What I would suggest doing is actually asking yourself these and the other questions outlined in the report and see what vulnerabilities your credit union has and can realistically guard against given its size and sophistication. Furthermore, ask these questions at least once a year. Cyber security is a dynamic threat and has to be monitored constantly.
As for getting involved with FS-ISAC, this organization is designed to get information about cyber threats out to financial institutions as quickly as possible and act as a repository of emerging cyber threats. Here is a link to the site: https://www.fsisac.com/
One editorial comment: The way this information was released underscores a growing problem with the way credit unions and apparently other financial institutions are being regulated. By issuing “Guidance,” “Statements” and “Reports” without clearly delineating what obligations these documents are imposing on credit unions, regulators are adding a degree of confusion to compliance that doesn’t have to be there. Here is a simple solution: All documents directed at financial institutions should include a sentence explaining what statutory power an agency is exercising in publishing the material. Regulations always include a reference to the statute pursuant to which a regulation is being promulgated and the same procedure should have to be followed when it comes to issuing reports with recommendations that sound an awful lot like examiner commandments.

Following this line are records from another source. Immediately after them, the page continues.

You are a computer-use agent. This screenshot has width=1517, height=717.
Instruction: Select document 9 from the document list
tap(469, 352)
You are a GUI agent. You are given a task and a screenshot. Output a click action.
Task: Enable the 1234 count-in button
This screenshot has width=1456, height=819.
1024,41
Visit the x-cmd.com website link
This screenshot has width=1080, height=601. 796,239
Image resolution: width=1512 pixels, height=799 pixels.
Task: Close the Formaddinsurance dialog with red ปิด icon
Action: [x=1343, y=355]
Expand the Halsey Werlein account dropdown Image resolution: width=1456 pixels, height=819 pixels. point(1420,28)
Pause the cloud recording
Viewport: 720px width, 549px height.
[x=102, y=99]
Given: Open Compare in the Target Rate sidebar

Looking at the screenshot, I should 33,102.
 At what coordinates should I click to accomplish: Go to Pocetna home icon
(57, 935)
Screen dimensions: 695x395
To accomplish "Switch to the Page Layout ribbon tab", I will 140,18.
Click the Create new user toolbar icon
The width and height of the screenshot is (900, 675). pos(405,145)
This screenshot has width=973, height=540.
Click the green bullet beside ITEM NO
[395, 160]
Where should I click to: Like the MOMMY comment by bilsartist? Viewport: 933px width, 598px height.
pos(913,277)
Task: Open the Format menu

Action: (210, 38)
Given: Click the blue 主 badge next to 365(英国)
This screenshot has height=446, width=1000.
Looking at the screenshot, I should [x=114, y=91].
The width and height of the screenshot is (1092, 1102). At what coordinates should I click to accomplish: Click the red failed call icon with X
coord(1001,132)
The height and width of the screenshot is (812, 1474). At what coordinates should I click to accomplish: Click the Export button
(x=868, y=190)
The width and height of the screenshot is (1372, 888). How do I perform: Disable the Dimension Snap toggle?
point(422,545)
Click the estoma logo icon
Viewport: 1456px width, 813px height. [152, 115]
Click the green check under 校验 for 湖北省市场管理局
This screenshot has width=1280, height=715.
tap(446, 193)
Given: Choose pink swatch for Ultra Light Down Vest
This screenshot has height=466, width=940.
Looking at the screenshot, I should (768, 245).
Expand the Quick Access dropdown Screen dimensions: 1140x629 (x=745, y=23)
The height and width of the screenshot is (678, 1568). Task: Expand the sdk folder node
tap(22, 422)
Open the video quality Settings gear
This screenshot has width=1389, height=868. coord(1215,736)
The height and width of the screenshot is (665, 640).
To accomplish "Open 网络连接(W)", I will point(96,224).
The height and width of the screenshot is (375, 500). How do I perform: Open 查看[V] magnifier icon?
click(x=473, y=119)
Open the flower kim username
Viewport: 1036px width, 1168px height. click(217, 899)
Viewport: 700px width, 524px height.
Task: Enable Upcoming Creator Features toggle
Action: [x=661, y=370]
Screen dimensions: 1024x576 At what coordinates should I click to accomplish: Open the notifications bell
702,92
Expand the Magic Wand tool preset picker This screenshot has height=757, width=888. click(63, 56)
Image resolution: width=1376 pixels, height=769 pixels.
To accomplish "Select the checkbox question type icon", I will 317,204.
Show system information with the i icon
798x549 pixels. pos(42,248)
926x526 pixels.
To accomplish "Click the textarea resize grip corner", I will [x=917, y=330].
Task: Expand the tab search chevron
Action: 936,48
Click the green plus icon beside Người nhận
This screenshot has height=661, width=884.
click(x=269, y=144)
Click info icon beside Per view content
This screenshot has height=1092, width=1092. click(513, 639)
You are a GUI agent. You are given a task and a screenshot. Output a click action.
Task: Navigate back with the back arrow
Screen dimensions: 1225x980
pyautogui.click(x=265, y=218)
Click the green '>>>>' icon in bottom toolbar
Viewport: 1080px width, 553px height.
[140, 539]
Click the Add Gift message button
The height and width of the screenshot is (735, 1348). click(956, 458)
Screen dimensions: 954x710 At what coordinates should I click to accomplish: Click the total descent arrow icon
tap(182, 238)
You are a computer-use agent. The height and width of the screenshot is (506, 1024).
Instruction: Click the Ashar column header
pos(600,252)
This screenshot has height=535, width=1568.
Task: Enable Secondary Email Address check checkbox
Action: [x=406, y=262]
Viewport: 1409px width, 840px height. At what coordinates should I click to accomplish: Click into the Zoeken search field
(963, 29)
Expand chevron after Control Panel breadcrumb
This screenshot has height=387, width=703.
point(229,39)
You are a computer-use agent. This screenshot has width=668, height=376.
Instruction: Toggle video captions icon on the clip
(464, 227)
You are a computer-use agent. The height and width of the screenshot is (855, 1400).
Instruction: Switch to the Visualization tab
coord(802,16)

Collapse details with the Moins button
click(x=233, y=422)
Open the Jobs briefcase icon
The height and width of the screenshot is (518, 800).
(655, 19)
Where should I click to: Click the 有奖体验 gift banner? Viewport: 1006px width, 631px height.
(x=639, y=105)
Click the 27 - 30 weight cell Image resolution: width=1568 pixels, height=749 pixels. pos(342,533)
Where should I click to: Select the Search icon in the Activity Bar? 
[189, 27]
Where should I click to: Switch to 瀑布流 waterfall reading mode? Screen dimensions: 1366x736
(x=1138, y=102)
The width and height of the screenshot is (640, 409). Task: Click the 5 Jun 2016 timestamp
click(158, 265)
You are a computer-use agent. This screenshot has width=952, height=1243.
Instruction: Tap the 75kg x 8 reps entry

Here is a link to the material: http://www.ncua.gov/News/Pages/NW20141103FFIEC.aspx
According to this morning’s CU Times, NCUA officials have officially decided that interest rate risk would be removed as a focus of NCUA’s Risk Based capital proposal. Instead IRR would be dealt with in a separate proposal.
We have to see what NCUA is actually going to propose but in concept this is a very positive development. Many of the proposed risk weightings – most noticeably those dealing with mortgage concentrations – seemed to have been designed to make it structurally impossible for credit unions to take on too many long-term loans and investments even if this meant making it difficult for them to offer sound products that members wanted.
In addition, by the middle of next year, we should have a better idea of how risky the interest rate environment is. The Fed will either start raising short-term rates by the middle of next year or the economy will continue to be so sluggish that only the clinically paranoid will fear a sudden spike.
I know it’s a cliché, but people all over the world die for the right to vote. Don’t be lazy. Vote today.